*** MATERIAL SUPPLIED ***

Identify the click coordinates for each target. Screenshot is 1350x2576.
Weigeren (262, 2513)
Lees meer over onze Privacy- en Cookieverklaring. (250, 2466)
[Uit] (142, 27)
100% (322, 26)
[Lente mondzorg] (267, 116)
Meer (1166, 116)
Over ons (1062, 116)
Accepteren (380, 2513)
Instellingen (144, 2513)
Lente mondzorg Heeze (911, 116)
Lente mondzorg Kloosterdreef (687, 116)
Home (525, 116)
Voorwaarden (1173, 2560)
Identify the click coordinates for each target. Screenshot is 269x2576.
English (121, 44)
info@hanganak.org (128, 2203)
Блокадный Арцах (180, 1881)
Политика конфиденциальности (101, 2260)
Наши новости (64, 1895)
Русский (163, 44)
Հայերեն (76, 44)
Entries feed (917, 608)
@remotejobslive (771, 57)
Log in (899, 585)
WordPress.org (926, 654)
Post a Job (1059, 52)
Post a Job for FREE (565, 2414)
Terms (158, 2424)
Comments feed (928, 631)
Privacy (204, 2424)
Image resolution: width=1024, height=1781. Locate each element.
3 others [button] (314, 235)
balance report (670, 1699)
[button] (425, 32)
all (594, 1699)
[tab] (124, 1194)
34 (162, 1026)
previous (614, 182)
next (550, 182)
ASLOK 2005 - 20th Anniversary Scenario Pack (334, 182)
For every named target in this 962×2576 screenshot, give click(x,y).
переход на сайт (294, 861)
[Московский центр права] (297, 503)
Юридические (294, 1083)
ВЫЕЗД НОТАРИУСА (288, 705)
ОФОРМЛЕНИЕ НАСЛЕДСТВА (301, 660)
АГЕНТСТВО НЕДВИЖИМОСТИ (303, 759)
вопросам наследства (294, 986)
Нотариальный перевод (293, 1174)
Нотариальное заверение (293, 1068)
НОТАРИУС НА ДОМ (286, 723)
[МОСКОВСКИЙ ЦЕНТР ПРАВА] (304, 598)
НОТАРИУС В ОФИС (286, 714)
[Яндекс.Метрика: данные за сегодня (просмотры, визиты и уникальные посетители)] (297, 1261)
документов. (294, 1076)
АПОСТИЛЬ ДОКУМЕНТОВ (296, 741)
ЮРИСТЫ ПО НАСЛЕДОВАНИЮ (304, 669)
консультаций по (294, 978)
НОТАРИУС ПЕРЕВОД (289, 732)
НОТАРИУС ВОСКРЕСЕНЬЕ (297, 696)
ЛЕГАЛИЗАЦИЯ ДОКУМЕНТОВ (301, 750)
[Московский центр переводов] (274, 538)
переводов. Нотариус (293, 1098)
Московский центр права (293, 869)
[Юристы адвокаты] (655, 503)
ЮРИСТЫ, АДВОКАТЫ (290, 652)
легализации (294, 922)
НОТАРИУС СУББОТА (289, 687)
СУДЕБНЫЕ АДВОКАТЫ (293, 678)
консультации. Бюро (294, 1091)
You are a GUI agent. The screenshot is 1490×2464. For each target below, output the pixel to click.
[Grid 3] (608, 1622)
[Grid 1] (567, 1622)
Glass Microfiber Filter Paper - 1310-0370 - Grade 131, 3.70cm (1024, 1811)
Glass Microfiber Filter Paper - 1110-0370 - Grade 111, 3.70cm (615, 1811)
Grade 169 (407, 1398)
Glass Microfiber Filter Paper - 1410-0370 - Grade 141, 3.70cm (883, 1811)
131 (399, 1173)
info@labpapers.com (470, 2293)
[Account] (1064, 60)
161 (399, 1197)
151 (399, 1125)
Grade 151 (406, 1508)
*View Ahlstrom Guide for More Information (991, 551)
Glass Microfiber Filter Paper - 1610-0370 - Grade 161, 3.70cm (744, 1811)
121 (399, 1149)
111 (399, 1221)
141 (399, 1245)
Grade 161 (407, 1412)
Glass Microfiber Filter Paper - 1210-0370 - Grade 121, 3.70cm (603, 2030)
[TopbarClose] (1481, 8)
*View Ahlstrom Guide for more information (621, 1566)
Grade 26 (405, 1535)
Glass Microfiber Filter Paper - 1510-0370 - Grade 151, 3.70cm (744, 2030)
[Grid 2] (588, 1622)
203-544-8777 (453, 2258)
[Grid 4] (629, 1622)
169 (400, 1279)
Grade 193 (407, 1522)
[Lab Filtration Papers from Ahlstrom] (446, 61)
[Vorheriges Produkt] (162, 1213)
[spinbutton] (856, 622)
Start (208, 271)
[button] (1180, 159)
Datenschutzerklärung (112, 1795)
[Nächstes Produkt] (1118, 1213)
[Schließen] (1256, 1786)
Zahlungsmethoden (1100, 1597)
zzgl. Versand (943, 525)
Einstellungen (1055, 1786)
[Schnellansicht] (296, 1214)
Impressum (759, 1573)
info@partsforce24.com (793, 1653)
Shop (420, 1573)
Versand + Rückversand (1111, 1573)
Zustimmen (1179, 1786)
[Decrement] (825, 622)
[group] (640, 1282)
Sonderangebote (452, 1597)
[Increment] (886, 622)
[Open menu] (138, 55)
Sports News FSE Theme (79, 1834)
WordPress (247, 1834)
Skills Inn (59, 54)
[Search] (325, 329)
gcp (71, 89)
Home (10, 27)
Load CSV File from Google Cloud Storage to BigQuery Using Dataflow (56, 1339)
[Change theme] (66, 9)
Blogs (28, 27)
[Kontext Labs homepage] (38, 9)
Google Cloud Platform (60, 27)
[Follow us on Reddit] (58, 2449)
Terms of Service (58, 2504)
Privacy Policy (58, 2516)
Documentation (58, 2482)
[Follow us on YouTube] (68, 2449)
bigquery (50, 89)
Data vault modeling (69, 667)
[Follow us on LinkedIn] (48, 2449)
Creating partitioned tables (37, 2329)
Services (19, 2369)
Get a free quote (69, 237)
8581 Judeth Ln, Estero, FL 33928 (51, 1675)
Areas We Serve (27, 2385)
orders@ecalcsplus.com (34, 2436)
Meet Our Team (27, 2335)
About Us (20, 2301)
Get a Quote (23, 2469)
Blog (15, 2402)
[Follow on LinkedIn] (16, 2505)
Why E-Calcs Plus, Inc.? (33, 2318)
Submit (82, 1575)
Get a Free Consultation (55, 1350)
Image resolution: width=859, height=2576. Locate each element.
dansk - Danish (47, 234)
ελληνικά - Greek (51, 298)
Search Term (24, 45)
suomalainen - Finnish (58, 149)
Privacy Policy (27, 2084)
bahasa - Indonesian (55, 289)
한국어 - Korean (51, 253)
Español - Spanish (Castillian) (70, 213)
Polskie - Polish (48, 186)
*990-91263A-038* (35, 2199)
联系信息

*** End of MATERIAL SUPPLIED ***

HOW TO COMPLETE THIS TASK: Report the number of lines in the listing that contain the word "each". No other words are permitted.

SOLUTION: 5